Well I backed off on him, quit initiating after a conversation about it, and decided to let him come to me, because of the performance issue, after posting on here, and some mentioned "anxiety" after the first time it happens. The last couple times we have had relations he has been able to complete, but again, not as hard, not as passionate, and he used to be at me all the time for sex, it just suddenly stopped (and this was right when my drive picked up) it was most bizzare of timing actually which is what caused my anxiety to go haywire combined with the other relationship problems we were having. We are working on things. And when he mentioned the doctor that was all it was, a mention, he is working out, he is healthy, no meds to cause any issues, first blamed it on my initiating more, then blamed it on stress, then finally said I don't know what it is... so that is when I said I will back off, and I have.... so actually talking thru this with you guys I realize that I need to get over it and find my desire again... it's just so hard after pushing it away and pushing it away.... and giving him what he wants when he wants it. (Which even when I was LD I was nowhere like some of the men on here mention their wives are, still had sex 1-2 times a week, just kinda fell into the duty sex roll, not really into it, didn't go the extra mile, that kindo of LD and he wanted every day so he did get some rejection... and he always asked for Bjs, which I didn't do until getting on here and reading of the importance) He has in the last several months now gotten them consistently as he wants them or even unpromoted, but I even backed off of that over the last month because I thought maybe I was doing that too much and taking away his desire to want the "Real" me. I don't know... just in a rut I guess... and wanting to get out of it faster than we are. We have made progress in other areas... 
Spending more quality time together, having fun together, flirting here and there, but for him, he only does it when he wants something.... prime example, I asked him to communicate with me more during the day when he is at work, like send me a sexy or sweet text just to say hi.... a whole week goes by and he doesn't do it. One night he calls and texts to say hi. I am thinking oh great, we are gonna have a good night.... no, he came home and wanted to know if he could get on the video game with his friends so he was basicly putting in deposits to withdrawl selfish things. :/
Whereas all my deposits have been simply to build up our relationship, get my husband back.... maybe some selfish motives of feeling wanted again, like truely wanted, not just because he needs to get off... kwim?


----------



## MWD (Jul 16, 2012)

livelaughlovenow said:


> I don't recall however making him feel like "nothing" in between time... I still showed attention, affection and love, etc... he is just kind of dry in between which makes it hard now that my drive is down due to the stress of all of it, for me to just be ready to go when he expects me to. So frustrating. I had an intense drive for months and got no response, or rejection, or was unable to please him, all turnoffs, and mentally exhausted me and made me feel unattractive and unwanted, undesired by him....over the past month was even more so... so my drive now is mental. I guess now I need to go back to the things I used to do in my LD days to get in the mood myself just for his needs..... sucks.
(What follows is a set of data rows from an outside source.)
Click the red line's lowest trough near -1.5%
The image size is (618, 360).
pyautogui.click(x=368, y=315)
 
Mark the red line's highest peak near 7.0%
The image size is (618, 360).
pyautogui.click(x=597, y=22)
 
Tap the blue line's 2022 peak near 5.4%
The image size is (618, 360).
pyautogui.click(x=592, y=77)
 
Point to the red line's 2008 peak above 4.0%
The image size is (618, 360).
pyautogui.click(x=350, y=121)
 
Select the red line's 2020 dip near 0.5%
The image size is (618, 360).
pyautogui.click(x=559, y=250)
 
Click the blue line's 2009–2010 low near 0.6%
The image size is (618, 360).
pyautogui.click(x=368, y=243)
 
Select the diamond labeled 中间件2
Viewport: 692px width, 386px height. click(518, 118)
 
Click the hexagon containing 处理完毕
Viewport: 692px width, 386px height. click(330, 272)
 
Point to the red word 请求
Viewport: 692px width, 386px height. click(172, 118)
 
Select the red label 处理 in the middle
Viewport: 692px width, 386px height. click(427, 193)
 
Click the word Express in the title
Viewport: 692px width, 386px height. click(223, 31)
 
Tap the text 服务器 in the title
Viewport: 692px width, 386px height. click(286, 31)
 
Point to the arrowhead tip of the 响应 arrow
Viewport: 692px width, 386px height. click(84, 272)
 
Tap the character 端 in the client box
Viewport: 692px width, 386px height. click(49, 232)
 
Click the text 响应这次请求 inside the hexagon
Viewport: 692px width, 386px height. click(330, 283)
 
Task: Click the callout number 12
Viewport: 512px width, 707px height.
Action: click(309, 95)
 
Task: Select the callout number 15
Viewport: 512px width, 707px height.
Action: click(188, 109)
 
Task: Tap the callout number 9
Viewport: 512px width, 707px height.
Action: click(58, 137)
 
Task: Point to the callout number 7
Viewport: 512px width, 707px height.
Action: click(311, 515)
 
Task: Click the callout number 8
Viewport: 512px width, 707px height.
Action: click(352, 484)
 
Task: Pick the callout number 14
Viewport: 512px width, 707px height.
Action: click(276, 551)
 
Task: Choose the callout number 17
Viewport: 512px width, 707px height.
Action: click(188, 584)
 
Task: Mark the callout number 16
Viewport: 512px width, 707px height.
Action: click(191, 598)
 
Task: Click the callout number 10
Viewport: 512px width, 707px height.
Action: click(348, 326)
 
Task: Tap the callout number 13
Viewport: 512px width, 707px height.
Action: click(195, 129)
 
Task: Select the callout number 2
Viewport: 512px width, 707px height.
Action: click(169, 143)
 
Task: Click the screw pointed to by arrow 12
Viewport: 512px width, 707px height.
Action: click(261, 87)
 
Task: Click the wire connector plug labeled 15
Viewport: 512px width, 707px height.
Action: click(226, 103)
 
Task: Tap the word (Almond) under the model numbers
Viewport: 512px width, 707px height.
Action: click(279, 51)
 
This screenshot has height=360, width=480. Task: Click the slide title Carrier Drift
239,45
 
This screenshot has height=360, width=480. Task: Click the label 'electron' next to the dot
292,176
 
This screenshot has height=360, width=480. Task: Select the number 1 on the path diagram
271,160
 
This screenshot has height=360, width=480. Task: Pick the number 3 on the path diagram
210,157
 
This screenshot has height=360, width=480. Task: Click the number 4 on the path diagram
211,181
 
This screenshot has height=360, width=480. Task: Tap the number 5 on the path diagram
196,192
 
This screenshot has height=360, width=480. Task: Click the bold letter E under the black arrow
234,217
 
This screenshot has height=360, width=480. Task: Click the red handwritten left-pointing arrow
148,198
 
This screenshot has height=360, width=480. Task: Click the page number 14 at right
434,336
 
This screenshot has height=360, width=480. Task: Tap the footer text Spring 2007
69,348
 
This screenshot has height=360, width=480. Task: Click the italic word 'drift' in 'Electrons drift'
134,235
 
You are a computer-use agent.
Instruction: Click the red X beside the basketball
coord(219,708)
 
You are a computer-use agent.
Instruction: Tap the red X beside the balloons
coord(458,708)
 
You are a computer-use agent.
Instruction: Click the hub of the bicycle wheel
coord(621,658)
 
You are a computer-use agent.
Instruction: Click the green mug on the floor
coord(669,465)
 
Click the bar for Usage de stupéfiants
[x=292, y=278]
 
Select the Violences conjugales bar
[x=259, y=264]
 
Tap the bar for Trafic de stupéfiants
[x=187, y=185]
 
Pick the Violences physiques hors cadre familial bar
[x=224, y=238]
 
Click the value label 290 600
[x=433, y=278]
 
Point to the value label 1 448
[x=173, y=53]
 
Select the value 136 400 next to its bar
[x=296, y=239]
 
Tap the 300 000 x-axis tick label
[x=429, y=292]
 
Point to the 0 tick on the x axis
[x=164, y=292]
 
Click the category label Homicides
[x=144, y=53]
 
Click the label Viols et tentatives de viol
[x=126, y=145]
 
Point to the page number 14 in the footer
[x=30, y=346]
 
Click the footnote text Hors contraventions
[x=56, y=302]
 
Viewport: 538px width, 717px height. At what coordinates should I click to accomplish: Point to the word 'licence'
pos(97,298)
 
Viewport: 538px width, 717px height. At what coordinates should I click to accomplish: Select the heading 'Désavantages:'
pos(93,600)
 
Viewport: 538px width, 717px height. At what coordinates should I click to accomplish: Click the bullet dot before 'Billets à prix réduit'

Did you ask him how you made him feel? As is often pointed out on this forum, men and women are very different. I wouldn't say that I feel like "nothing" when my SO has not been in the mood, but I certainly do not feel good about it. It made me feel unwanted, undesired, and alone. I never volunteered that information to my SO, but I do know that she never asked, only felt that if she wasn't in the mood, I should respect that and leave her alone. I looked at it as 'she doesn't want me, so I must have done something wrong' or that her feelings for me had changed. I certainly never talked to her about that because that is not what most men do. 

Do not try to guess what is going on in his mind. Just as him trying to guess what is going on in yours, you will probably end up wrong and frustrated. 

Your best course is to work on your communication and spend a lot of time relating with each other. If he is putting off seeing a MD, tell him how important it is to you and ask him if it is important to him that you two get back on track sexually. If he brings up your period of LD, just let him know that you have more tools and maturity at your arsenal now and want neither of you to go through mismatched drives again. 

-MWD


----------



## MWD (Jul 16, 2012)

Oh yeah, go see a marital counselor. If he objects or asks why, just tell him that you love him and want to make what is good, even better, and what is not so good, better. Then ask him if that is what he wants. I doubt he will say no. 

-MWD


----------



## livelaughlovenow (Apr 23, 2012)

MWD: He doesn't bring up my period of LD, I mention it because I think history is important. I have asked him how he felt, he told me he felt that I wasn't attracted to him anymore, I explained that is how I feel now. We didnt' discuss it then, because we still had a normal sex life, he just wanted more, and expressed that. Now we do communicate a bit more about sex, what we like and dislike, issues, etc, but there are times i can tell he doesn't want to talk about things any more and I get tired of being the one to bring it up all the time... like right now. Again it would be me to bring up an "issue".... how I have a feeling problem, he isn't one to openly bring something up when he is feeling a certain way... so that is a challenge. What you described, the unattractive, unwanted, undesired, is what makes me feel like (okay maybe nothing wasn't the right word) "just a friend" or a "roomate" is a better choice to him, until he wants something. Then he instead of being subtle or nice, pinches my breasts or grabs my crotch... not even a hint of romance... the only thing I asked for in all our marriage workings... I can't get. Just a little lead up, so I can enjoy the encounter, otherwise it does turn into duty sex, just for him. and we are back into the habit we were in before... does that make sense? And all the efforts I did for the last year of increasing my libido, losing weight (didn't need to lose much, only 15lbs) getting more creative in the bedroom, figuring out my own sexual needs, etc... have been I feel, for nothing..... I guess that is why I said nothing... because that is how i feel sometimes.

ETA: I talked to him, told him how I was feeling... he told me he is working on it, much like I did before, and to stop overthinking things and just let go..... I did... happy satisfied sigh... that he wanted it bad and I should be thankful he was showing it regardless of how, but that he understood I needed it shown in different ways as well.... thanks for the manly point of view


----------